Uncairing, part 2
Yesterday in the Holy Land prosecution the government filed its memorandum responding to CAIR's pending motion to file an amicus brief urging that it be struck as an unindicted co-conspirator. At the Counterterrorism Blog, Brian Hecht quotes a paragraph of the government's memorandum that highlights a few of the same liberties taken by CAIR that I noted in "Coming clean about CAIR." The government's memorandum observes:
As support for its alleged injury-in-fact, CAIR provided this Court with data solely from a time period prior to the Government’s submission of its Trial Brief, a period when the alleged improper disclosure could not have affected such membership. CAIR alleges that the “negative reaction by the American public can be seen in the decline of membership rates and donations resulting from the government’s publicizing of CAIR as an unindicted coconspirator” (Amicus Br. at 10); that “the donations that they rely on for funding have suffered since the government named them as an unindicted coconspirator”( Amicus Br. at 38); and that “the government’s labeling of them as an unindicted co-conspirator has chilled their associational activity” (Amicus Br. at 51-52).
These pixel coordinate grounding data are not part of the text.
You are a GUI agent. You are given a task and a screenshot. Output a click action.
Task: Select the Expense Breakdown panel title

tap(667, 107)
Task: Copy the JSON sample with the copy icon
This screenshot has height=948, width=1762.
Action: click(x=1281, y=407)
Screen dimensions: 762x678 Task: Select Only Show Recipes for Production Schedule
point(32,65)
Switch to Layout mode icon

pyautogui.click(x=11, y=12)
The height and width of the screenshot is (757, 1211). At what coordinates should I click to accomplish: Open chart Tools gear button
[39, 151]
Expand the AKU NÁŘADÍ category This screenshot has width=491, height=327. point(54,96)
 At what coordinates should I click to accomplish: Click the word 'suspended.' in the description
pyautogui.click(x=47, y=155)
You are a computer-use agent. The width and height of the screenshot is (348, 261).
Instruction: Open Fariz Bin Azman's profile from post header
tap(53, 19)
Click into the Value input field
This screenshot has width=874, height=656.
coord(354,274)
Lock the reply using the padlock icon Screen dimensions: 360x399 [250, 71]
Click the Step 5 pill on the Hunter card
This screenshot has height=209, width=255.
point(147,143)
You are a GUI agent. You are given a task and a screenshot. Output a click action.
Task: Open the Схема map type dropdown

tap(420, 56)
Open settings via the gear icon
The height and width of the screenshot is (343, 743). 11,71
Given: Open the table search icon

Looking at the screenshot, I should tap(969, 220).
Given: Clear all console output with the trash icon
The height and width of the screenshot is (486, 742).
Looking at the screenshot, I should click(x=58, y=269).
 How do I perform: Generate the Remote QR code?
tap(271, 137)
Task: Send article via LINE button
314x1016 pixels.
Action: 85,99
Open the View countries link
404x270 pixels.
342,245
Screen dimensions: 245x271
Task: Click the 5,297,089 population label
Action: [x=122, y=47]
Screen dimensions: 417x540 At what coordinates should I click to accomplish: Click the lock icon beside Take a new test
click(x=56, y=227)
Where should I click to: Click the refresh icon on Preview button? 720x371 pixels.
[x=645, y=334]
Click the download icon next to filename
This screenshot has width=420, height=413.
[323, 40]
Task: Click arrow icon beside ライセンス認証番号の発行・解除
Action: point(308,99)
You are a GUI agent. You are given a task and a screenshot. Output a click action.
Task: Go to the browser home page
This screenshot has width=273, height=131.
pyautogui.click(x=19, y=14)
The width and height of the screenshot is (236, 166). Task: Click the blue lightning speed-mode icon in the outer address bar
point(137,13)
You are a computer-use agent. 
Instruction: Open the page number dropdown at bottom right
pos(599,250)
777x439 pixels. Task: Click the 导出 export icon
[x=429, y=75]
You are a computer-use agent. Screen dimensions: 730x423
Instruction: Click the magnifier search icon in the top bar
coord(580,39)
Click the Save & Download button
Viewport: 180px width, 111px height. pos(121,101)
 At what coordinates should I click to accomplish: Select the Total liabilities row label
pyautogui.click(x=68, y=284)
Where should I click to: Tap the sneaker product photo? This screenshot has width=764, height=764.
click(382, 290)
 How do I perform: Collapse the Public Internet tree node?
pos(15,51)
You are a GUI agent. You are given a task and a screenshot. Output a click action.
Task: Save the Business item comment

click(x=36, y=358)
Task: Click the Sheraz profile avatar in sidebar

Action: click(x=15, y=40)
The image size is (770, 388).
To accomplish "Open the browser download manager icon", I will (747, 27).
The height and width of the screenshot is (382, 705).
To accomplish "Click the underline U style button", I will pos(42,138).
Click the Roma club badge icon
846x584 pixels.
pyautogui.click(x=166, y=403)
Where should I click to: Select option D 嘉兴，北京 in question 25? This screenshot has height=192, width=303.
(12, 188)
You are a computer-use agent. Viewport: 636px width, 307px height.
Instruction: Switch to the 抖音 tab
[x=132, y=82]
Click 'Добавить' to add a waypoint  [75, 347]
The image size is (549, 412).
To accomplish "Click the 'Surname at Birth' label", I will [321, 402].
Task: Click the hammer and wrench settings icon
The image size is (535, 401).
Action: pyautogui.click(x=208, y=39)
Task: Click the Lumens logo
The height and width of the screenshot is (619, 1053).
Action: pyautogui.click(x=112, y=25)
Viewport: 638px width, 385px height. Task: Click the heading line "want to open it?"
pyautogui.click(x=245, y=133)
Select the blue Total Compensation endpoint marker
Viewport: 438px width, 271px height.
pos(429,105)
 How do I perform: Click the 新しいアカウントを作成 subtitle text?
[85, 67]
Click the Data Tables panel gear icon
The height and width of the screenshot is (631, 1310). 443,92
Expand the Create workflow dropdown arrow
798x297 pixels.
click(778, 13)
In support for these assertions, however, CAIR relies upon a June 2007 article in the Washington Times, which revealed (by reviewing CAIR’s tax filings) that CAIR’s membership declined 90 percent from 2001 through 2006, down from 29,000 members to less than 1,700. ... The article provides no further factual information regarding CAIR’s declining membership since 2006. Ironically, the very same article, upon which it now relies, was publicly discredited by CAIR executive director, Nihad Awad, who claimed the article was “false and misleading."Regardless of the disposition of CAIR's motion, it is encouraging to see that someone in the government has taken note of CAIR's utter disdain for the truth.